The Speaker of Parliament of Uganda has urged African legislators and leaders to prioritize issues affecting the youth.
According the Speaker, in a world of adult concerns, young people are often underlooked and this affects the youth as well as economies and societies at large.
Kadaga was on Thursday addressing the 9th Annual Speakers’ Conference of African Parliaments in Midrand, South Africa. The two-day Conference is running under the theme, “Harnessing the Demographic Dividend through Investments in the Youth.”
“The high unemployment rate remains a security issue in Africa, driving youth to violence and crime,” she said adding that the agitations by young people in the continent are a manifestation of socio-economic marginalization, unsound economic and social policies, corrupt governments, exclusion and denial of basic rights.
She added that leaders ought to ask themselves questions such as; how have youth been prepared for the labour market and whether the courses they are studying will be relevant.
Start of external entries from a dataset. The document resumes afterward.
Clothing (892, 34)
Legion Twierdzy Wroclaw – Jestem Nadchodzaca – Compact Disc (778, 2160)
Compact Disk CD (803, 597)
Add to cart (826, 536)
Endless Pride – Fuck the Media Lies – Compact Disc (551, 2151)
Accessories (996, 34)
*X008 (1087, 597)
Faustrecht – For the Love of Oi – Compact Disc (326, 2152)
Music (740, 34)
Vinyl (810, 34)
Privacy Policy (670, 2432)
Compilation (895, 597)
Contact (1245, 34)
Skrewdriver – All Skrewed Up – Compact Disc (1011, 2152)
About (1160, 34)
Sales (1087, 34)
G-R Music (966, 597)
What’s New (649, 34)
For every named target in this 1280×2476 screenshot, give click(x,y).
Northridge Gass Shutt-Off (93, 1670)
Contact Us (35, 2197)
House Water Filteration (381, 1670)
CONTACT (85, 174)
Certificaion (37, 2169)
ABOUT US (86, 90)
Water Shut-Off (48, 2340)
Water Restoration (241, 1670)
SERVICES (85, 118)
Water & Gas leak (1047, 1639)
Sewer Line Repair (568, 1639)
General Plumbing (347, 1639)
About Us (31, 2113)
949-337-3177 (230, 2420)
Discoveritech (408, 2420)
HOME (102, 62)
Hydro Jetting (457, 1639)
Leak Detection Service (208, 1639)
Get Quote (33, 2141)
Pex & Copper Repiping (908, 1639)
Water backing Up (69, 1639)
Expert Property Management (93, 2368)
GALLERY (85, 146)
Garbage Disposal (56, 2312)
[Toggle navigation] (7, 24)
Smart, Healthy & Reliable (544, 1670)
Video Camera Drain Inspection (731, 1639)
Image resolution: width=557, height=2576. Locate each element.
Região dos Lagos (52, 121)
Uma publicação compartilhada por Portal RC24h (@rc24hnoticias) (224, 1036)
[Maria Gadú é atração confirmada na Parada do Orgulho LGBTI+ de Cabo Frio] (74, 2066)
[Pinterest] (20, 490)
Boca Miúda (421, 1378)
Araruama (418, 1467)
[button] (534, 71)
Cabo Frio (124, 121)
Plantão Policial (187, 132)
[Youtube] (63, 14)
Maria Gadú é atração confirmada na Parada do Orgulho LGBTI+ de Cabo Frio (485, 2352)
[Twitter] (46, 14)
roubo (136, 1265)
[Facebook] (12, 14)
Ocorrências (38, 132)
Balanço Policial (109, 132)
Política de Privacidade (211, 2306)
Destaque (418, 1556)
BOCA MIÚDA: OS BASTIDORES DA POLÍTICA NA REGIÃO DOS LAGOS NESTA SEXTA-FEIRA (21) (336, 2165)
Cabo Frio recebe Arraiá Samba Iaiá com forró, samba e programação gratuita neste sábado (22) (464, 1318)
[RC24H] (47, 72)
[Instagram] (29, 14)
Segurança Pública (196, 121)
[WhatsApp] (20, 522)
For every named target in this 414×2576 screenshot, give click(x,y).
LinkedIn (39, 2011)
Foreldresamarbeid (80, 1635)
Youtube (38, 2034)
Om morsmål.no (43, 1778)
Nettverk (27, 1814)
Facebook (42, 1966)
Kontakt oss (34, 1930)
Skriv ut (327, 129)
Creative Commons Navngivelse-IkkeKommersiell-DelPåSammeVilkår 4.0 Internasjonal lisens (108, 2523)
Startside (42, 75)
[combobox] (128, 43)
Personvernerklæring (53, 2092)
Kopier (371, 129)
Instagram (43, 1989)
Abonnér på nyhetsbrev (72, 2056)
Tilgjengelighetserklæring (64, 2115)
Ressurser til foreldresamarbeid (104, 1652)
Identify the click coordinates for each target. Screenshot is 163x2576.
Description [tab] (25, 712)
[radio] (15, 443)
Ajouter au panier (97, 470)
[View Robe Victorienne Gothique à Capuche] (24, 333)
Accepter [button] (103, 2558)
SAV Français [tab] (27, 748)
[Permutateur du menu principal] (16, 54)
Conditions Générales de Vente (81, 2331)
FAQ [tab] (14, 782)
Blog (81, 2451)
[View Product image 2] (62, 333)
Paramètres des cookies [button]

“Are we preparing them for hoe agriculture or a better agriculture using technology? Are we preparing them for our local, regional or international market?” she asked.
With regard to youth migration to seek greener pastures overseas, Kadaga said governments should address instability and war prevalent in some states and provide youth opportunities to work in their countries.
“It is a very serious indictment on Africa that the Mediterranean Sea has become the graveyard of young African people,” she said.
Kadaga, who had earlier on been unanimously elected Chairperson of the Bureau of the Conference of African Speakers, informed the presiding officers of the strides Uganda had taken in addressing youth issues. She said the Ugandan legislature is a youthful one and there are specific slots for youth MPs.
She explained that through the Youth Livelihood Fund, government was targeting unemployed youth with funds to support their projects. Kadaga added that going forward, as a continent, there’s a need to improve access to credit facilities for youth, establish and operationalize national and regional youth funds to increase young people’s access to business capital.
Pan African Parliament President, Roger Nkodo Dang said the theme of the conference was significant to the Agenda 2063 of the African Union and the Sustainable Development Goals. He said the quest for a stable and integrated continent may fail if Africa does not mobilise and equip its sizeable youthful population. Agenda 2063 envisages an Africa whose development is people centered, relying on the potential of the African people, especially women and youth.
The Speaker of the Mozambique Parliament said there is need for investments in rural areas, particularly in agriculture to address urbanization and early marriages, which predisposes youth to poverty.
Hon. Alban Bagbin, the Speaker Parliament of Ghana, observed that with poor health systems and education, Africa cannot be in position to get any dividend from the demographic transition. He called for collective efforts by the continent’s leaders to address youth concerns.
Francine Muyumba, the President of the Pan African Youth Union implored parliaments not to consider sector budgets that do not have programmes targeting youth. She said the role of Parliament in implementing policies to address youth unemployment and radicalization into terrorism cannot be overemphasized.
The Speakers noted that employment, entrepreneurship, education and skills development, governance and youth empowerment were key pillars that comprise areas of investment to harness the demographic dividend. They also were in agreement that ratification, domestication and implementation of treaties and other frameworks of the African Union as key in ensuring an enabling environment for youth empowerment.